Download or read book Ambiguous Memory written by Siobhan Kattago and published by Bloomsbury Publishing USA. This book was released on 2001-07-30 with total page 208 pages. Available in PDF, EPUB and Kindle. Book excerpt: Ambiguous Memory examines the role of memory in the building of a new national identity in reunified Germany. The author maintains that the contentious debates surrounding contemporary monumnets to the Nazi past testify to the ambiguity of German memory and the continued link of Nazism with contemporary German national identity. The book discusses how certain monuments, and the ways Germans have viewed them, contribute to the different ways Germans have dealt with the past, and how they continue to deal with it as one country.
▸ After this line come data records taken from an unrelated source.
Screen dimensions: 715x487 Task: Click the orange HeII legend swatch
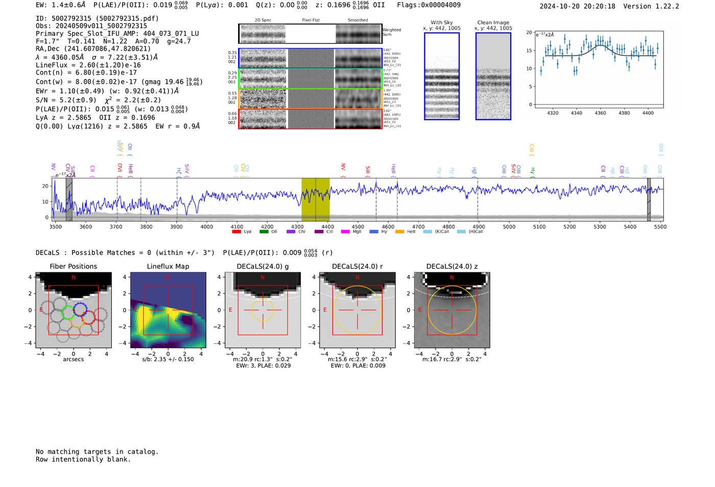point(399,231)

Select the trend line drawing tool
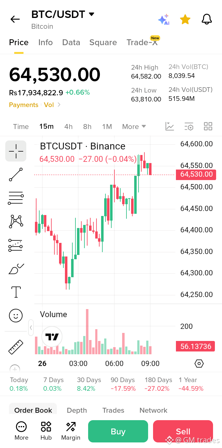coord(16,174)
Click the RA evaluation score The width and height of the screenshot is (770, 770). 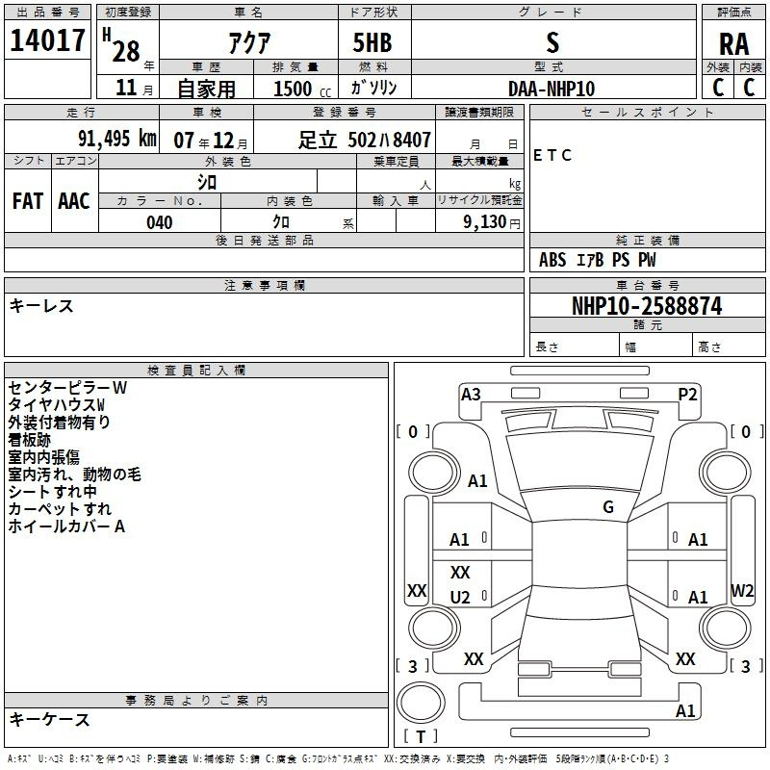(x=733, y=44)
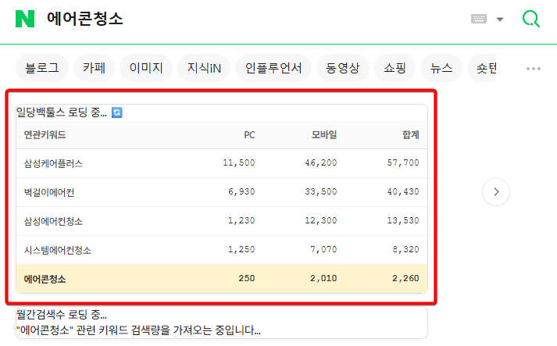
Task: Select the 뉴스 tab
Action: (441, 69)
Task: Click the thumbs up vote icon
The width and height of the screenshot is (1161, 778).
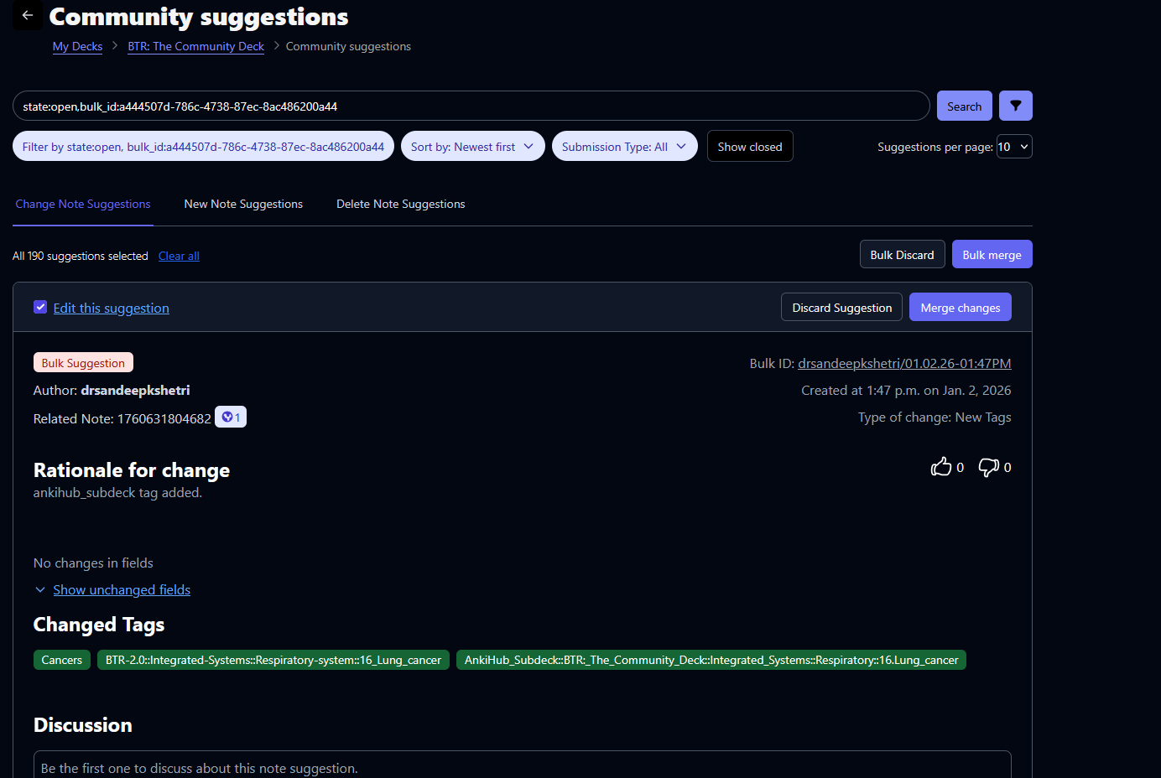Action: (940, 467)
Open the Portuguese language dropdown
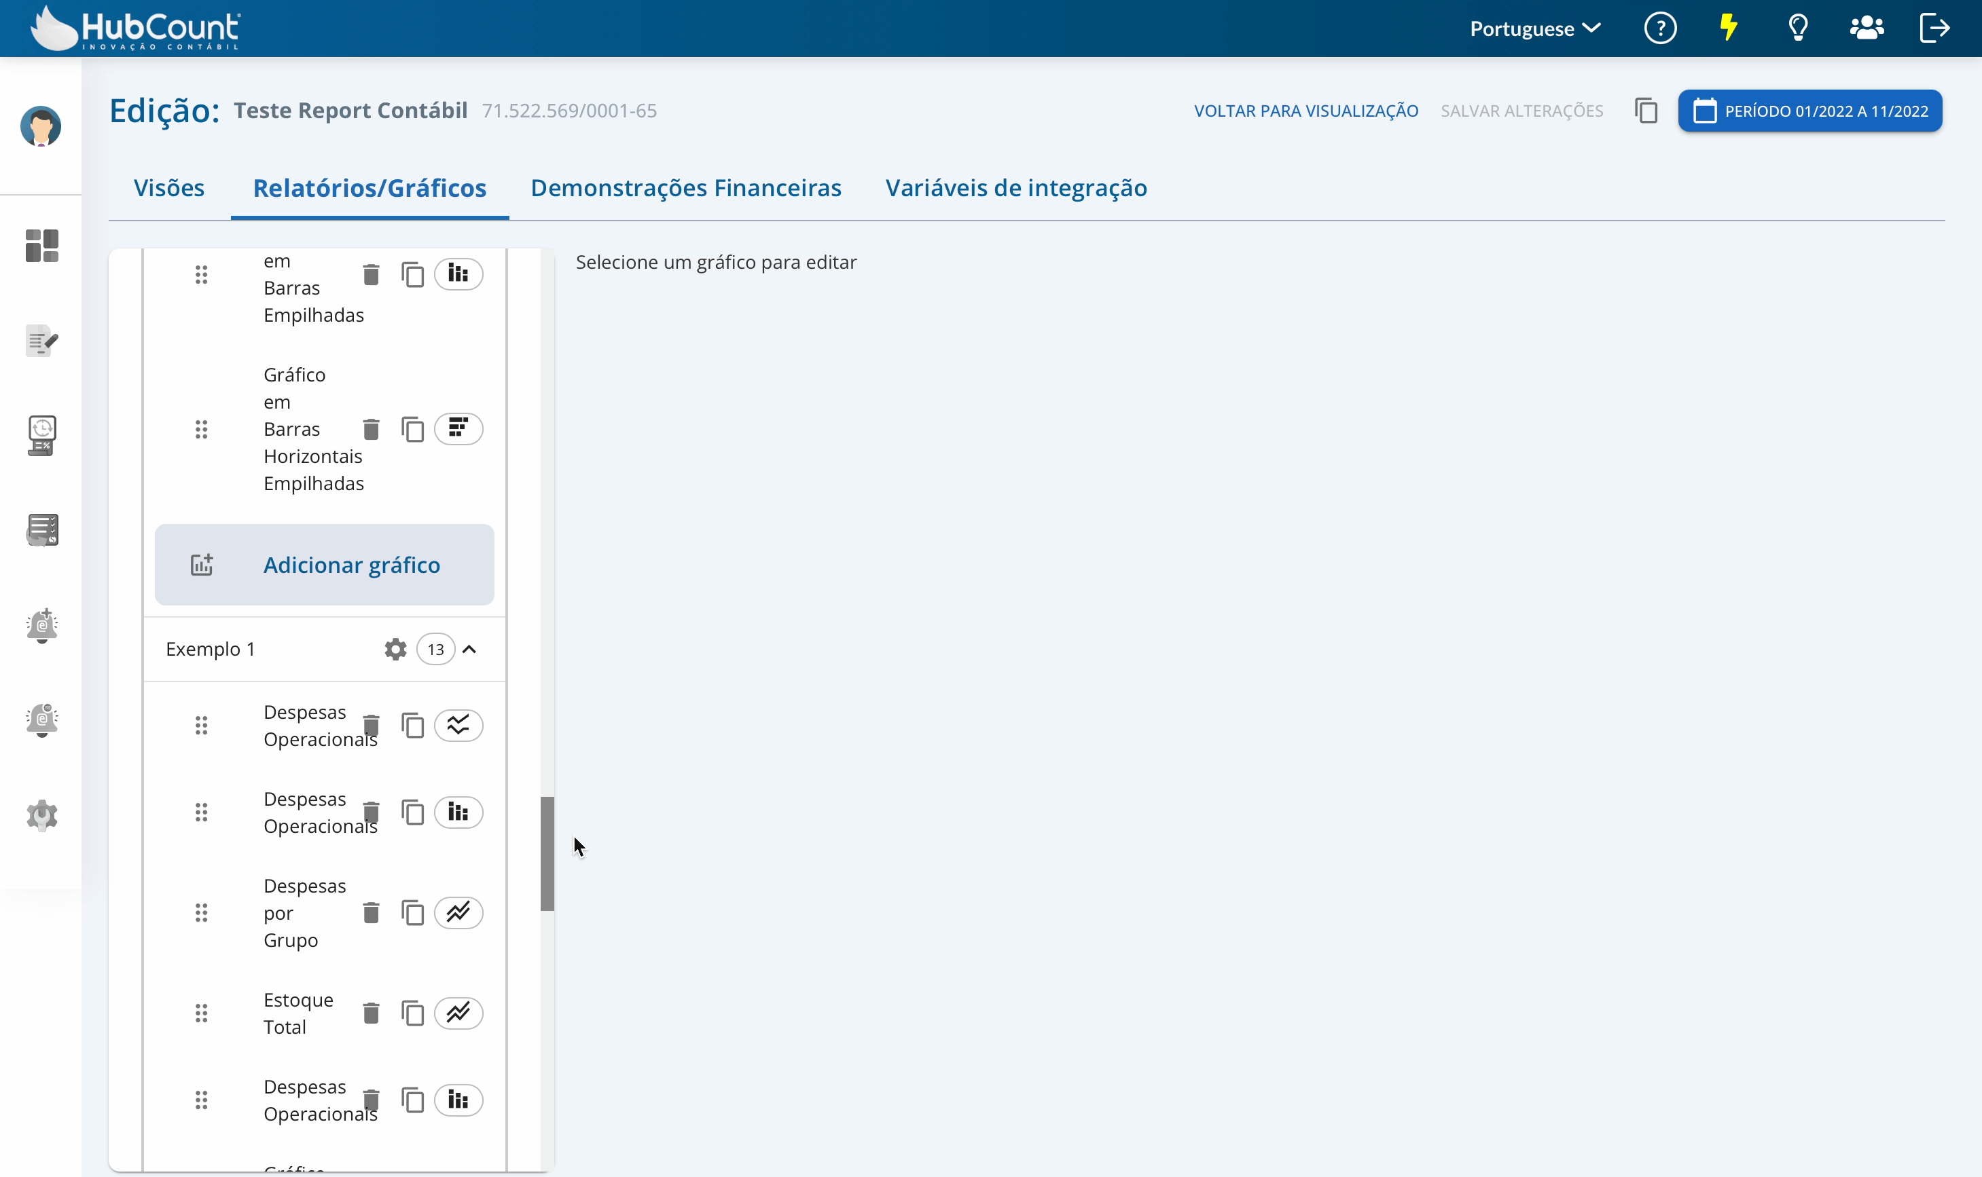 pyautogui.click(x=1535, y=29)
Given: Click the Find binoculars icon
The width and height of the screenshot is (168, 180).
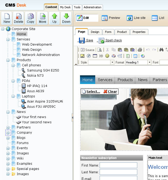Looking at the screenshot, I should (161, 49).
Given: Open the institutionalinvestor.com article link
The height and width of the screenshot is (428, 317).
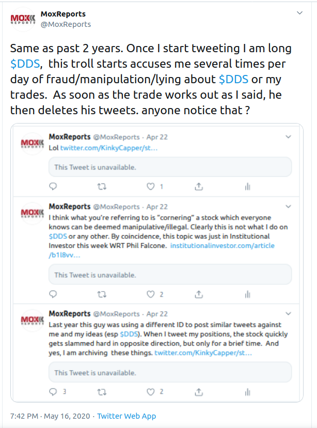Looking at the screenshot, I should (x=222, y=246).
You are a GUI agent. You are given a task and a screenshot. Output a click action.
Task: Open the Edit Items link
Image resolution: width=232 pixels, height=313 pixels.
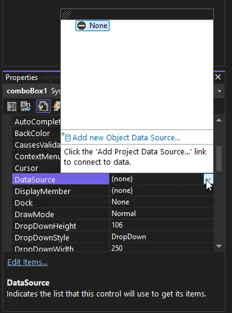(x=27, y=262)
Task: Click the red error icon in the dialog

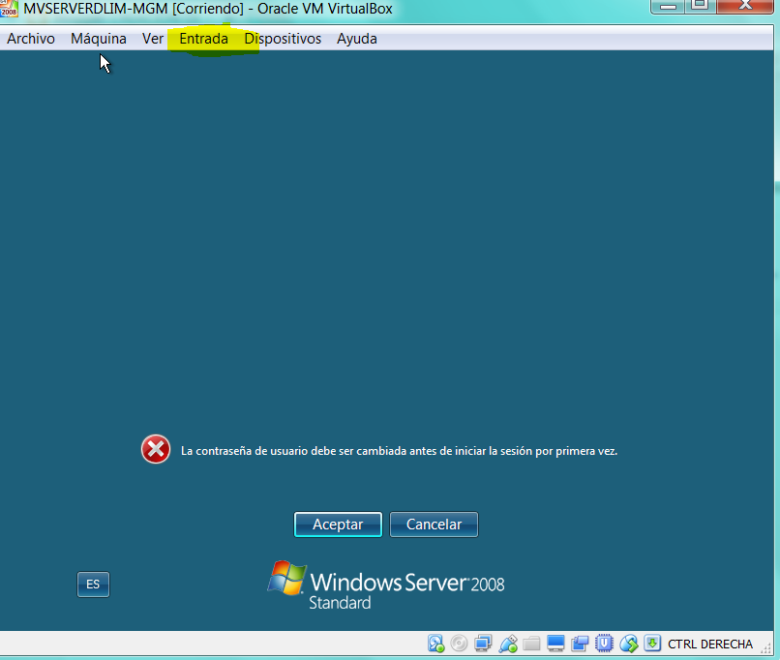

Kattago concludes that West Germans have internalized their Nazi past as a normative orientation for the democratic culture of West Germany, while East Germans have universalized Nazism and the Holocaust, transforming it into an abstraction in which the Jewish question is down played. In order to form a new collective memory, the author argues that unified Germany must contend with these conflicting views of the past, incorporating certain aspects of both views. Providing a topography of East, West, and unified German memory during the 1980s and the 1990s, this work contributes to a better understanding of contemporary national identity and society. The author shows how public debate over such issues at Ronald Reagan's visit to Bitburg, the renarration of Buchenwald as Nazi and Soviet internment camp, the Goldhagen controversy, and the Holocaust Memorial debate in Berlin contribute to the complexities surrounding the way Germans see themselves, their relationship to the past, and their future identity as a nation. In a careful analysis, the author shows how the past was used and abused by both the East and the West in the 1980s, and how these approaches merged in the 1990s. This interesting new work takes a sociological approach to the role of memory in forging a new, integrative national identity.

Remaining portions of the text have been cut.